American film critic and historian

Bill Nichols (born 1942) is an American film critic and theoretician known for founding the contemporary study of documentary film. His 1991 book, Representing Reality: Issues and Concepts in Documentary, applied modern film theory to the study of documentary film for the first time. It was followed by additional books and essays. The first of his two-volume anthology Movies and Methods (1976, 1985) helped to establish film studies as an academic discipline.

Nichols is Professor Emeritus in the Cinema Department at San Francisco State University and Chair of the Documentary Film Institute advisory board.

Nichols has lectured in numerous countries, served on film festival juries on different continents, consults regularly on a variety of filmmaking projects, and has published over 100 articles.

• _Material supplied_
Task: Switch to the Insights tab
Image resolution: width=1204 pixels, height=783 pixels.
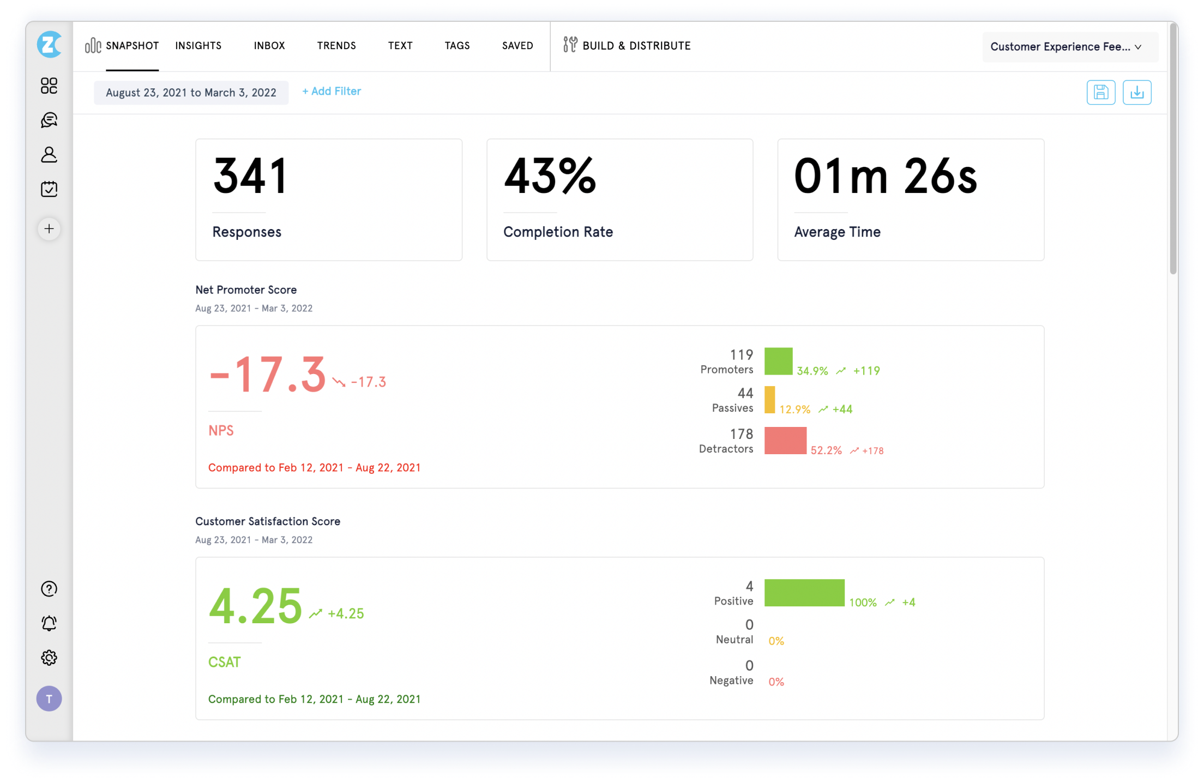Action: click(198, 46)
...
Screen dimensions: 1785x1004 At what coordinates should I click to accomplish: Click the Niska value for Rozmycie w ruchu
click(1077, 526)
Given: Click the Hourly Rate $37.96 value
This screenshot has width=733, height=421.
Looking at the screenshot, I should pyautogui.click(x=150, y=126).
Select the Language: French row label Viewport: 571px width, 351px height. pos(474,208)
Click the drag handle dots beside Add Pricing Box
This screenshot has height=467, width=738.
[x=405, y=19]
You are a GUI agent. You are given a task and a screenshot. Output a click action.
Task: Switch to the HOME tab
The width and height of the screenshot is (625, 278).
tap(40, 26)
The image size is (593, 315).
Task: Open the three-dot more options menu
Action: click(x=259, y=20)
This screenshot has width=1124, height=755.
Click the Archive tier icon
==
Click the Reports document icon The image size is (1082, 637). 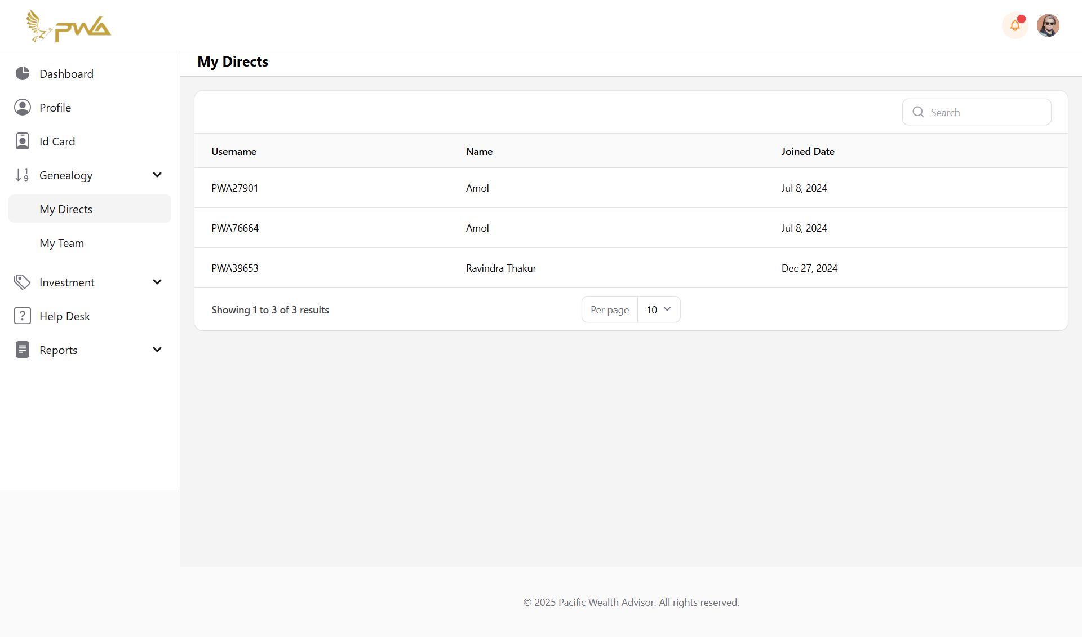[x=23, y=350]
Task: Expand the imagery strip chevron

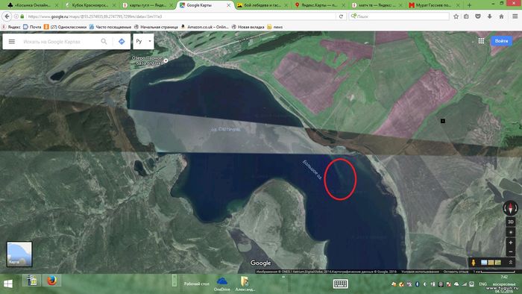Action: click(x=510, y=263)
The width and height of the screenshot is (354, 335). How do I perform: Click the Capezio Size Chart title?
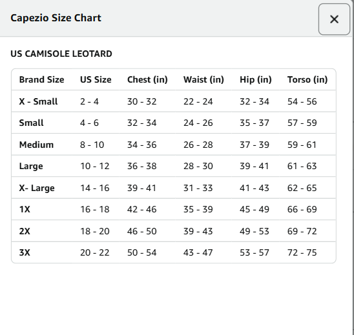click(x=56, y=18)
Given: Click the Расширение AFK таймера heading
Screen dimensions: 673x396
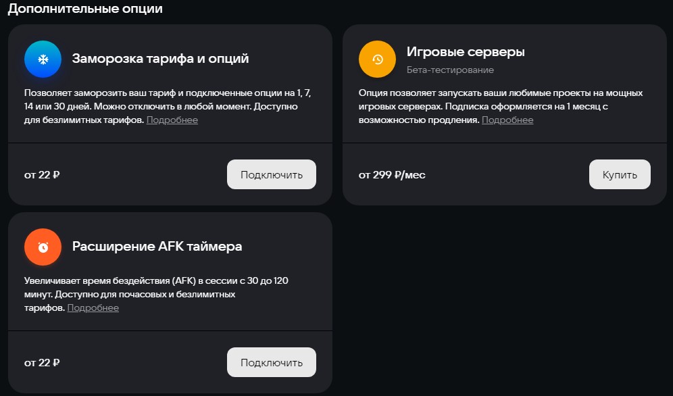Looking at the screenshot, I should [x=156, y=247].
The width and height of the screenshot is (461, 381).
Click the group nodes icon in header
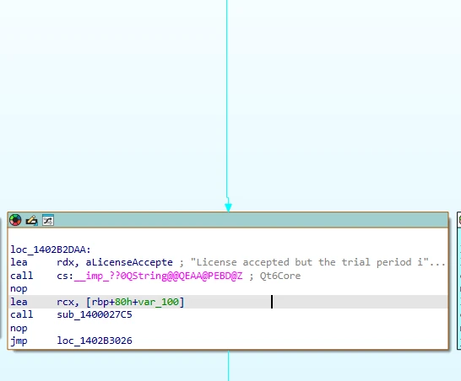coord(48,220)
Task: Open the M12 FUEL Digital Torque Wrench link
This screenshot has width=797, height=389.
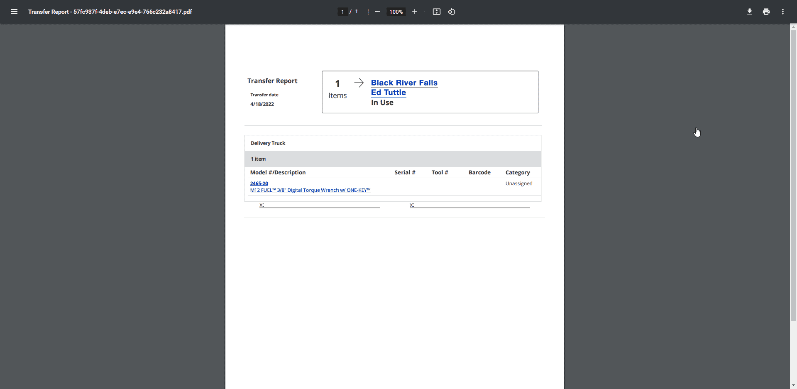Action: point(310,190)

• _Short task_
Extend the profile of film scholar Bill Nichols shown above, picking up right after its final sentence.

• _Task result_
He is former president of the Society for Cinema and Media Studies, a former advisor to the American Film Institute and has served as Department Chair in Canada and the United States. Encyclopedia of the Documentary Film describes his place within film studies as "the most significant documentary scholar in the world". Nichols created a conceptual framework for the study and production of documentary film.

==Writings==
Author

- Newsreel: Documentary Filmmaking on the American Left, New York : Arno Press, 1980.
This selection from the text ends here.